XlogicX Blog

Assembly_is_Too_High-Level_-_AAD-AAM,_Even_the_Math_is_Too_High-Level

Oh boy, I love seeing words like these! Even though this post will focus on the AAD instruction, this applies to the below two instructions:

I particularly love this one; because we get to see an illustration of abstractions being misleading on a few levels (assembly being too abstract, and even a mathematical formula being used too abstractly). I'm about to get all kinds of philosophical up in here!

When approaching a tool or a system, normal people only look at what it is supposed to do; what it is intended for (and that's even assuming too much for a normal person sometimes). As a hacker, we aspire to look at a system for what it actually does. Sometimes we have to hack around just to discover this. But sometimes it isn't even hidden; it can be well documented. Even so, normal people only care about the useful abstractions, and still ignore what systems actually do.

Assembly Abstraction: AAD = ASCII Adjust AX Before Division
This instruction is intended to take two 8-bit BCD values and convert them to one 8-bit 'binary' value. For those that don't know, BCD stands for Binary Coded Decimal. It's a way of representing (only) decimal values in a binary/hex encoding. To represent the decimal number of 79 in hex, it would look like 0x4f (just 1 byte). In BCD, it could look like 0x79. In BCD, we ignore the A-F values of hex, even though we are still using standard 4-bit nibbles and 8-bit bytes. This means we are wasting data space. Even worse, AAD takes an 8-bit value for each digit, so 79 would actually be 0x0709.
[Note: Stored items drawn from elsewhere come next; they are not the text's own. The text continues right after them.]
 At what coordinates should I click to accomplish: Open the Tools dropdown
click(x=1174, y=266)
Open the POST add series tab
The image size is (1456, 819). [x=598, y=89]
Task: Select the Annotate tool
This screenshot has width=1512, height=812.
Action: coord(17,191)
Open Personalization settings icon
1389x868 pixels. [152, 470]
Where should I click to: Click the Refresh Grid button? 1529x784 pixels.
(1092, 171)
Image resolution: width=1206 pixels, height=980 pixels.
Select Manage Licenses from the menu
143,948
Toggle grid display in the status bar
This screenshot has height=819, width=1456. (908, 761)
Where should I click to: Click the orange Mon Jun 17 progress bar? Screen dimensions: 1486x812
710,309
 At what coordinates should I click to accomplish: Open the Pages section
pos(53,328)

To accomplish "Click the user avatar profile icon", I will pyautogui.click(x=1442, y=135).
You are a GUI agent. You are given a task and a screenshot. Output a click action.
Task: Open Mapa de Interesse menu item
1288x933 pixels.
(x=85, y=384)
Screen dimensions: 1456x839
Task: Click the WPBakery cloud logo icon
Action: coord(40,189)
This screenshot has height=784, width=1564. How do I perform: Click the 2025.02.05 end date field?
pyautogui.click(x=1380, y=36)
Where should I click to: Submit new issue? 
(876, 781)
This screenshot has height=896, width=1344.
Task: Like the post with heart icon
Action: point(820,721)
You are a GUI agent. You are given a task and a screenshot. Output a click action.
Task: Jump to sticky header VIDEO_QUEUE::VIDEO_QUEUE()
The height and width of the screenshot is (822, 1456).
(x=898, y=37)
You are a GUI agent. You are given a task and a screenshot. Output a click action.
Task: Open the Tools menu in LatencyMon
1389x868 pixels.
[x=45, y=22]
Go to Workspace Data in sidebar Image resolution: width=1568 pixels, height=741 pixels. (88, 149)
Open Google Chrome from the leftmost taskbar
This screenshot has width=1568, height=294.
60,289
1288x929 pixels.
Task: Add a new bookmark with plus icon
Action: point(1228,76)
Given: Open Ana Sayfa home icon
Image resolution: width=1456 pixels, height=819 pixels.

For AAD, the first byte (07 in this case) is in AH, and the next byte is in AL (09). After using the AAD instruction, the result is put into AL. The instruction mentions AX because AX is AH:AL (Accumulator High, Accumulator Low). So if AH had 0x07, and AL had 0x09, and we then ran AAD, AL would then have 0x4f (decimal 79). That's what this instruction is supposed to do.

Let's look at the machine code for AAD (right next to the assembly that created it):

D5 is the actual machine-code for AAD. 0A is put there by our assembler for us, it is used for base 10 (notice we didn't say 'aad 10' in our source file). We can't change this value in assembly. As the Intel Manual states, this can only be done in machine code. Let's do a base 2 conversion. AH will be 01, and so will AL. So if AX is 0x0101, AAD (2) should yield 0x03 in AL. This is because 11 in binary is 3 in decimal.

As you can see, AL (seen in EAX register) has the value that we expected.

So by unlocking this 'base' byte, we can convert from arbitrary bases, as Intel states. But we are not at the bottom of this abstraction stack yet. Converting from any base is what it is supposed to be used for at this level...again, what does it actually do.

Mathematical Abstraction:

So really: AL = AL + (AH * base)
Where you provide the 1 byte base.

This formula absolutely does what it is supposed to do. So we are done, we slap the "dutifully converts from base" label on this formula and that is what it is. Abstractions make life so easy on our stupid brains. But converting bases isn't really what it does. It can do that, but what it really does is AL = AL + (AH * base). Just so you don't think I'm splitting hairs like usual. Consider that the 1 byte base value can be any value from 0x00-0xff. So what does it mean to convert 0x0709 from base 1, or base 0 (just so you know: not a thing)? Even base 2 doesn't make sense here, because 7 and 9 are not valid binary characters. This doesn't mean we still can't AL = 9 (7 * 2) and get a value anyway (0x17).